In a keynote address, Lidia Brito, Head of the Science Policy Division of UNESCO, considered the implications of the new age of data-intensive science in which we live, which is global, diverse, valuable, and complex. Where the previous generation had found it difficult to address many problems because we did not have enough data, today there is sometimes the risk of drowning in an excess of disordered or poorly analysed data. Good and improving global communications facilitated new ways of working - the 'collaboratory' concept that was so beneficial to places like Africa, allowing communication and exchange of services with other countries and regions. Increasingly, scientific practice is becoming not merely interdisciplinary, but truly trans-disciplinary. But the implication of these interconnected complexities is not only that good scientific data are essential in support of policy decision making; those data must be analysed and their implications presented to policy-makers in a comprehensible way. This is not easy - politics and science have different cultures, and the well-delimited uncertainties of scientific data may not match the desire for certainty that a particular policy demands. In the subsequent question-and-answer session, she deprecated the concept of the the 'information society', if the phrase was taken to indicate flooding people with information but without the proper knowledge or understanding of these facts. Such a practice is downright unethical. Despite the positive impact in Africa of the 2003/2005 World Summit on the Information Society, UNESCO preferred to turn from the concept of information society to the promotion of a new trend: 'can societies become wise?'

Another keynote address by Kari Raivio, Vice-President for Scientific Planning and Review, of the International Council for Science, laid out ICSU's vision of working in pursuit of the universality of science through providing scientific leadership to world policy makers. The ICSU General Assembly in Maputo had confirmed that ICSU should continue to assert such a strategic leadership role, and towards that end the ongoing structural changes were designed to streamline and facilitate effective use of the limited resources available. These structural changes included the establishment of a World Data System (WDS) to promote cooperation and interoperability between data centres; the establishment of an ad hoc Strategic Coordination Committee on Information and Data (SCCID); and efforts to encourage CODATA in its development of a Strategic Plan. Among the challenges facing ICSU were the problems of increasingly limited public funding; but also the need to accommodate an expanded repertoire of disciplines, as the role of social sciences and health sciences databases and information services come increasingly to the fore. The possibility was raised that CODATA and the WDS together might evolve to take over the role currently assumed by the ad hoc SCCID committee.

In an accompanying keynote, Jean-Bernard Minster, Chair of the World Data System Scientific Committee described how the WDS envisaged by ICSU was actually taking shape. Its organisational structure had been elaborated, criteria for membership formulated, and the process of accepting actual membership applications from the hundred or so bodies that had already expressed interest was about to begin. The mission of the WDS had been formalised as providing an international framework for the long-term stewardship of quality-assessed data and information; interdisciplinary integration; adapting to changing technologies; and implementing a community of excellence.

Written problem. Reproduce the keynote summary starting at "In an accompanying" and ending at "community of excellence.", but swap "framework" for "structure".

Data extract.
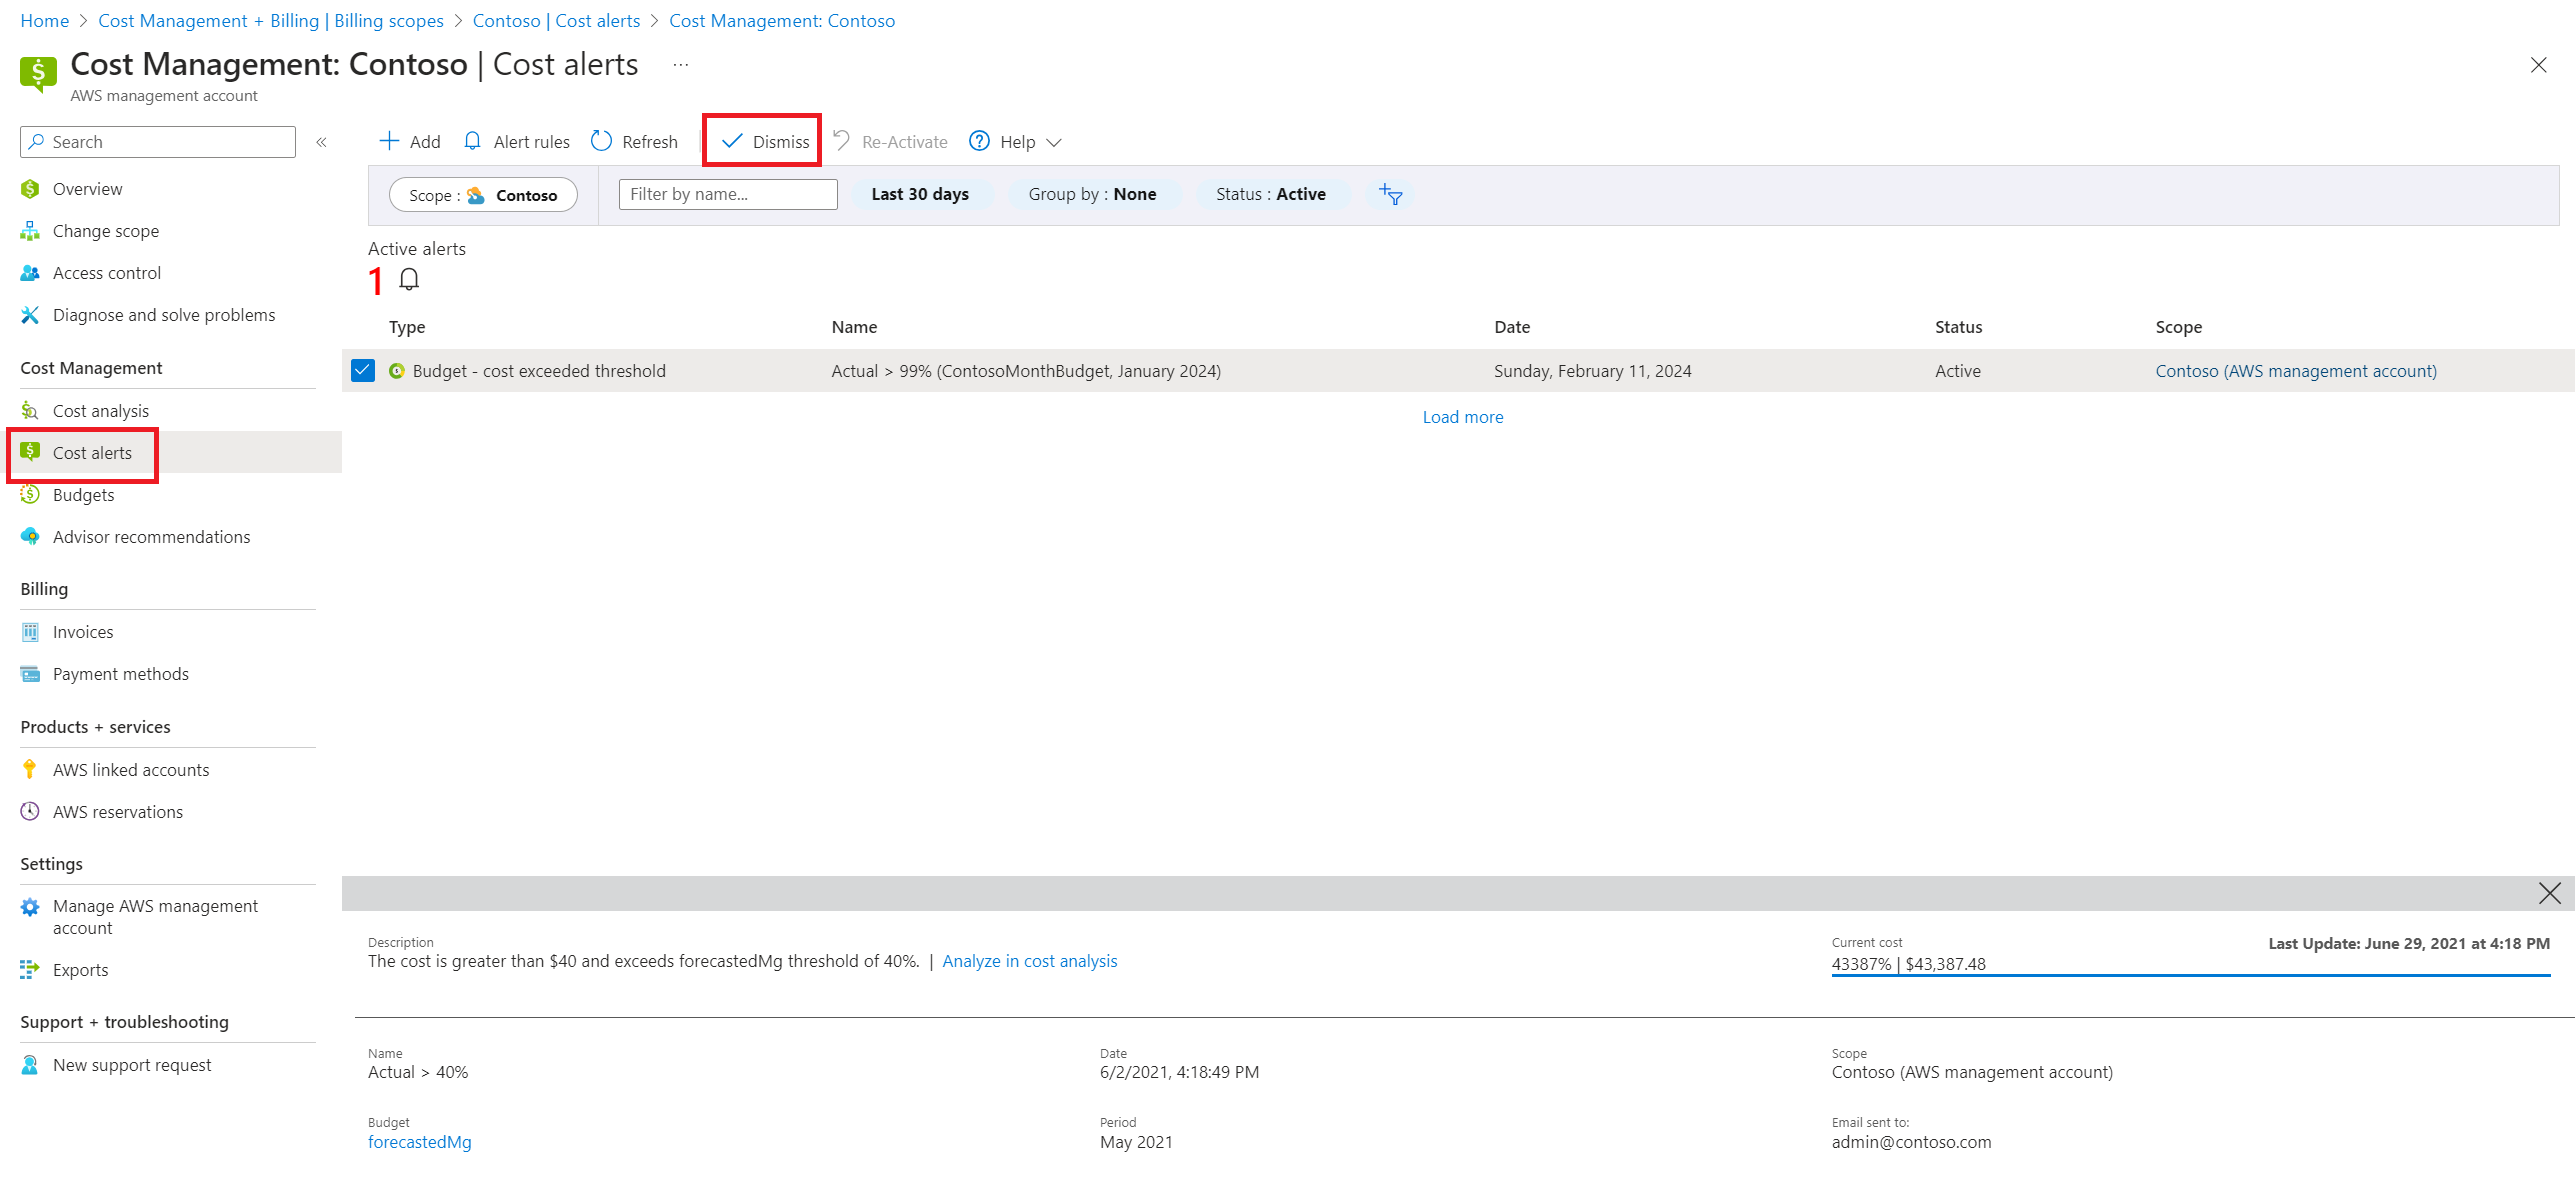Open AWS linked accounts key icon
Viewport: 2575px width, 1177px height.
coord(30,770)
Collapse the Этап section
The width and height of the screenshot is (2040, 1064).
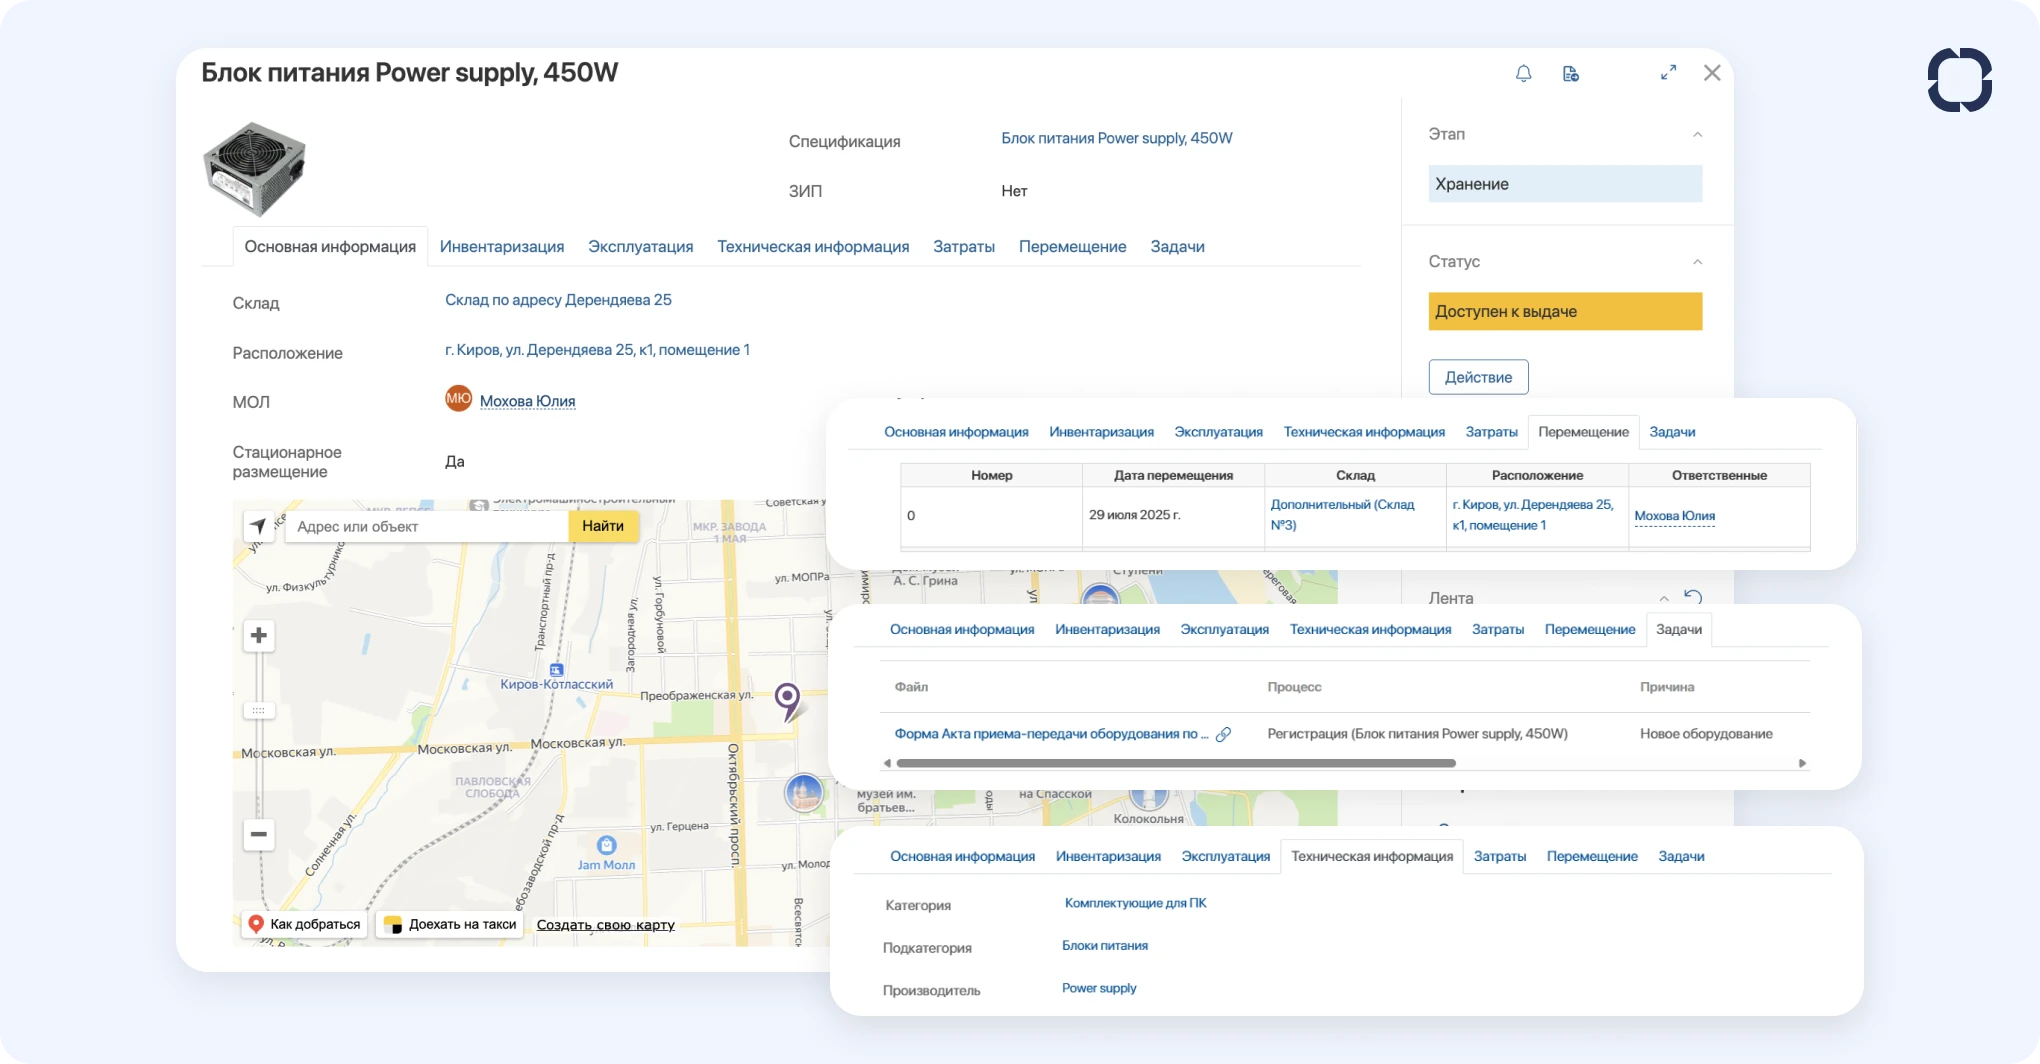click(1697, 134)
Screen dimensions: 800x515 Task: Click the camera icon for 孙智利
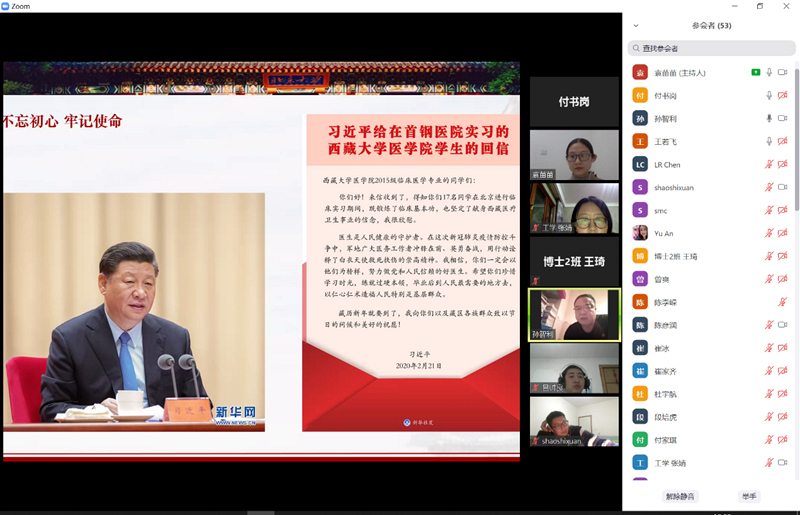783,118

Task response.
In an accompanying keynote, Jean-Bernard Minster, Chair of the World Data System Scientific Committee described how the WDS envisaged by ICSU was actually taking shape. Its organisational structure had been elaborated, criteria for membership formulated, and the process of accepting actual membership applications from the hundred or so bodies that had already expressed interest was about to begin. The mission of the WDS had been formalised as providing an international structure for the long-term stewardship of quality-assessed data and information; interdisciplinary integration; adapting to changing technologies; and implementing a community of excellence.